__What you have to do__.
Can you copy out the data exactly? Leave the images out.
----- Provided records -----
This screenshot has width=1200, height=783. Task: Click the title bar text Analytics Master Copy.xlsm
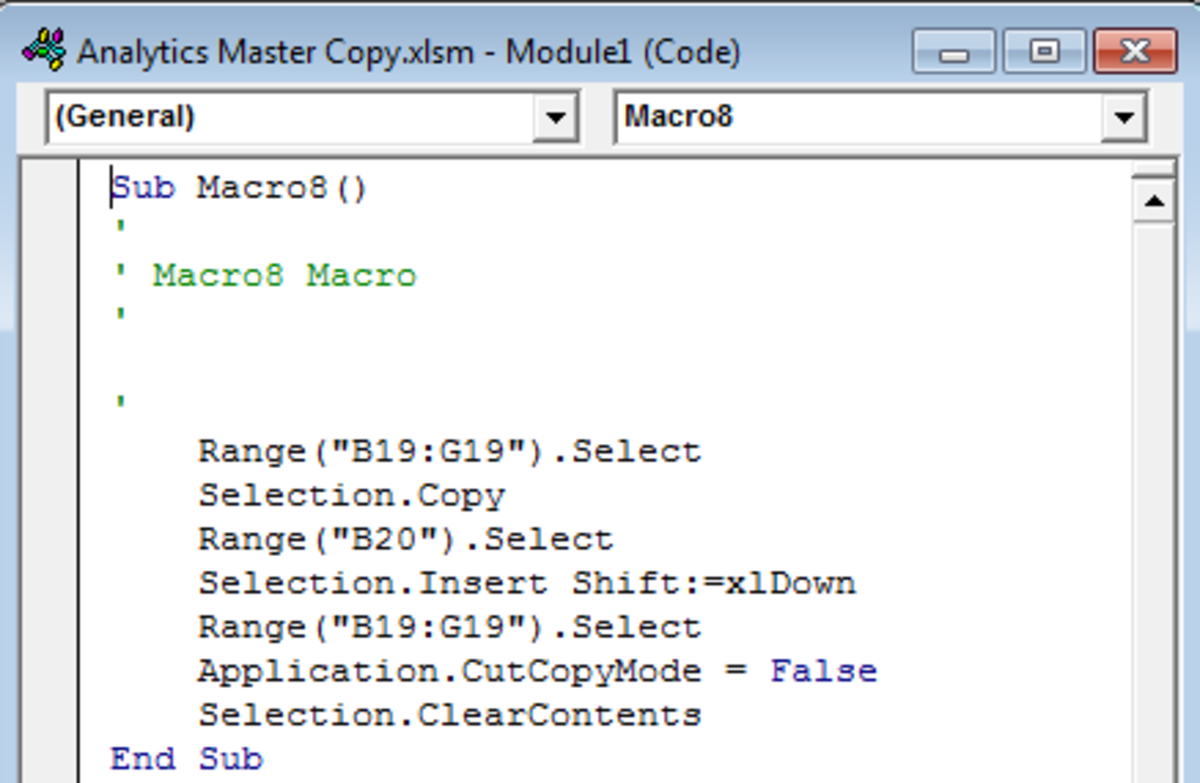(x=275, y=51)
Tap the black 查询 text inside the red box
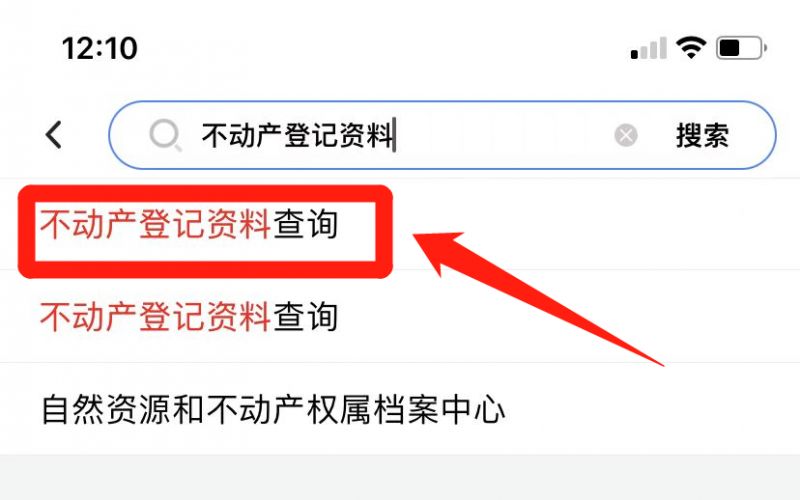The width and height of the screenshot is (800, 500). click(306, 224)
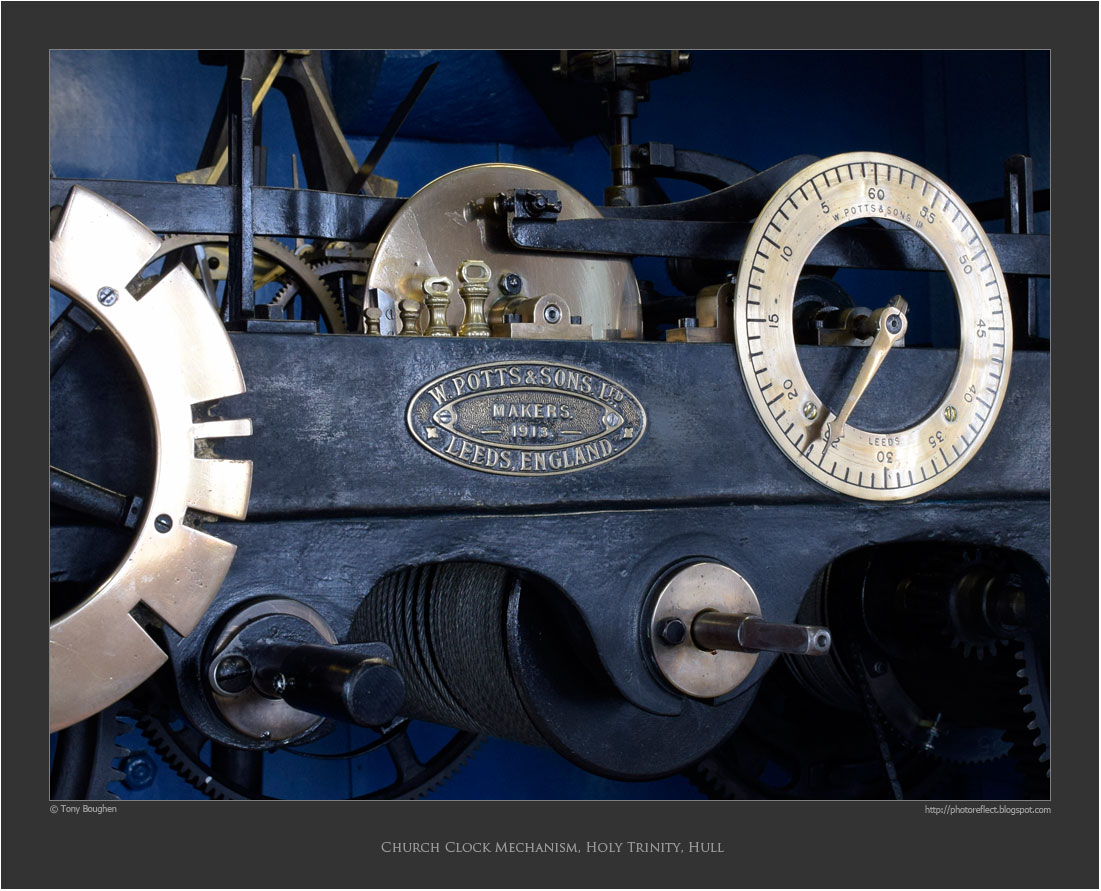Toggle the left dial fixing screw
Viewport: 1101px width, 891px height.
pyautogui.click(x=808, y=411)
-----
__Your solution__.
This screenshot has width=1200, height=783. Task: Click the title bar text Analytics Master Copy.xlsm
(x=275, y=51)
Tap the black 查询 text inside the red box
The width and height of the screenshot is (800, 500). click(306, 224)
Toggle the left dial fixing screw
Viewport: 1101px width, 891px height.
pyautogui.click(x=808, y=411)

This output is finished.